Auch prangerte Luther die mangelnde christliche Nächstenliebe an, die einstmals als oberste Pflicht in ihren „Versicherungen“ zutage trat:“Es ist.. eine böse Gewohnheit…, daß die meinen, ihre Bruderschaft solle niemanden zugute komme denn allein ihnen selbst… denn darinnen lernen sie sich selbst suchen, sich selbst lieben, sich allein mit Treue meinen, der anderen nicht achten, sich etwas besseres dünken.“
Luther forderte zum Schluß, daß dieselben (guten Werke) für andere herausspringen: nicht ihren Nutz und Lohn suchen, auch niemanden ausschlagen, sondern wie freie Diener der ganzen Gemeinde der Christenheit zu dienen.

Mit dem Entstehen und Wachsen der Städte Mittelalter war das Auftreten der einzelnen Handwerksarten einhergegangen sowie deren berufsständische Gruppierungen, die ihre Ausprägung in sogenannten Handwerksämtern fanden. In den Statuten, den sogenannten Amtsrollen, wurde schriftlich festgelegt, was vom einzelnen Handwerker (Meister, Geselle, Lehrling) an Pflichtleistungen verlangt wurde, wie Vergehen geahndet werden sollten, in welcher Weise Versammlung und Feste durchgeführt wurden, selbstverständlich nach den Gebräuchen der jeweiligen Zeitepoche mit Anlehnung an kirchliche Gewohnheiten. Die Amtsrollen erforderten eine Bestätigung durch den städtischen Rat.

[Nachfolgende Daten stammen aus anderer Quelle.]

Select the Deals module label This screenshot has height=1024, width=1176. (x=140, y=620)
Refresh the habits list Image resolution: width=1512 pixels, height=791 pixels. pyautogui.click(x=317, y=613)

Ähnlich wie bei den Gilden lag die Führung der Amtsgeschäfte in den Händen von Älterleuten, die nach demokratischen Regeln gewählt wurden. Der Inhalt der Amtsrollen und der Gildestatuten ähnelt sich in manchen Punkten. Handwerksämter sind berufsbezogen, Gilden sachbezogen. Die Begriffe werden hin und wieder nicht ausreichend auseinandergehalten, andererseits gab es in der Praxis auch fließende Übergänge zwischen Amt/Bruderschaft/Gilde.
In Süddeutschland war für die handwerkliche Vereinigung das Wort ZUnft gebräuchlicher; dem entspricht der heutige geläufigere Name Innung (von Einigung).

“In Hansen, Gilden und Zünften sowie in den Eidgenossenschaften treiben sie (die Gilden) aus uralten Wurzeln neue zeitgemäße Schößlinge mit immer neuen Zweckbestimmungen. Als ein Zweig an diesem Uralten Stamm sind auch die seit dem 14. und 15.Jahrhundert aufblühenden Schützengilden zu betrachten.”